* **PROBLEM STATEMENT**
The lines to retype are the one with "Task: Select the Sales sidebar icon" and all that follow it to the end of the entries below; copy them exactly and nothing else.

Data extracted from a collection:
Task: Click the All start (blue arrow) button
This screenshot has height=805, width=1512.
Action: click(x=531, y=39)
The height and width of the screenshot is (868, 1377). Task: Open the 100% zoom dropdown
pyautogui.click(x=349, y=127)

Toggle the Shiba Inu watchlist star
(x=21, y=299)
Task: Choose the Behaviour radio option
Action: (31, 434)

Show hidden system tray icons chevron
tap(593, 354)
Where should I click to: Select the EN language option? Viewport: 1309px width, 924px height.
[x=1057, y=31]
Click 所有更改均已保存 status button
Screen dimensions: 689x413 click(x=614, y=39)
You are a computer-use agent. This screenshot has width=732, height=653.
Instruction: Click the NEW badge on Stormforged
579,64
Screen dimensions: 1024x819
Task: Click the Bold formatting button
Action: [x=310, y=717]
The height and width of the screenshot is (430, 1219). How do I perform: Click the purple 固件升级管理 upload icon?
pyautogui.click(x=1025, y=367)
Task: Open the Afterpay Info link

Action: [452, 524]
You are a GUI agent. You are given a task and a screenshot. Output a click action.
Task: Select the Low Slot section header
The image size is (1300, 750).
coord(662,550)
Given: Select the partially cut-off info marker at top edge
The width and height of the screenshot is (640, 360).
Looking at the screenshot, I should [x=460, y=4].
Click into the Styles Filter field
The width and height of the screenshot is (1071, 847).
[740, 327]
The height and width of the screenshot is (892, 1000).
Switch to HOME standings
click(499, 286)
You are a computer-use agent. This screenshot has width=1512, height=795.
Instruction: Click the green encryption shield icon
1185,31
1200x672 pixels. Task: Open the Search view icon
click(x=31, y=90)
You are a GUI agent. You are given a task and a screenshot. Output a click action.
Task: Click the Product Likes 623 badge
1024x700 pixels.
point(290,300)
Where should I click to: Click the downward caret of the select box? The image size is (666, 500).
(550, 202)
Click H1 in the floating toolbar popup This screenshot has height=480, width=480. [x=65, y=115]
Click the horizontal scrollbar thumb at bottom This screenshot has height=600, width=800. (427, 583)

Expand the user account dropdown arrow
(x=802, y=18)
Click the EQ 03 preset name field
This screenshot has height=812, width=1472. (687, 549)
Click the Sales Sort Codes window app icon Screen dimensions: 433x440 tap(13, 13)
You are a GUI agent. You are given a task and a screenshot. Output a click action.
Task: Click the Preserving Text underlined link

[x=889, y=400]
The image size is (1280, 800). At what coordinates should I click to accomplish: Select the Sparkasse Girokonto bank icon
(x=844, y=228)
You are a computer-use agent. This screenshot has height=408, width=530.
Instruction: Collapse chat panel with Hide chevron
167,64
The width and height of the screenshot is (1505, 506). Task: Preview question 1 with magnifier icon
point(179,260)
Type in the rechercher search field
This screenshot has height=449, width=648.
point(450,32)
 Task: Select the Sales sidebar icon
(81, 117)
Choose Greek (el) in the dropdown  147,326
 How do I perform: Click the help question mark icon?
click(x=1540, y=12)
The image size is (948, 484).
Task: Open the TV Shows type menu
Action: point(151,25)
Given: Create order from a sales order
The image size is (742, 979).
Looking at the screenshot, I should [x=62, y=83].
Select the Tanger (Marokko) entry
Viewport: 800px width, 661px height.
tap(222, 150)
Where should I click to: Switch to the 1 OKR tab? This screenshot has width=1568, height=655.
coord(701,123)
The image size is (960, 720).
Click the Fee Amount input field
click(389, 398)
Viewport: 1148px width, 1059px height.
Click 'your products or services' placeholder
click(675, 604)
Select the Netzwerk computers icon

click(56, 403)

* **SOLUTION BELOW**
 Task: Select the Sales sidebar icon
(81, 117)
Choose Greek (el) in the dropdown  147,326
 How do I perform: Click the help question mark icon?
click(x=1540, y=12)
The image size is (948, 484).
Task: Open the TV Shows type menu
Action: point(151,25)
Given: Create order from a sales order
The image size is (742, 979).
Looking at the screenshot, I should [x=62, y=83].
Select the Tanger (Marokko) entry
Viewport: 800px width, 661px height.
tap(222, 150)
Where should I click to: Switch to the 1 OKR tab? This screenshot has width=1568, height=655.
coord(701,123)
The image size is (960, 720).
Click the Fee Amount input field
click(389, 398)
Viewport: 1148px width, 1059px height.
Click 'your products or services' placeholder
click(675, 604)
Select the Netzwerk computers icon

click(56, 403)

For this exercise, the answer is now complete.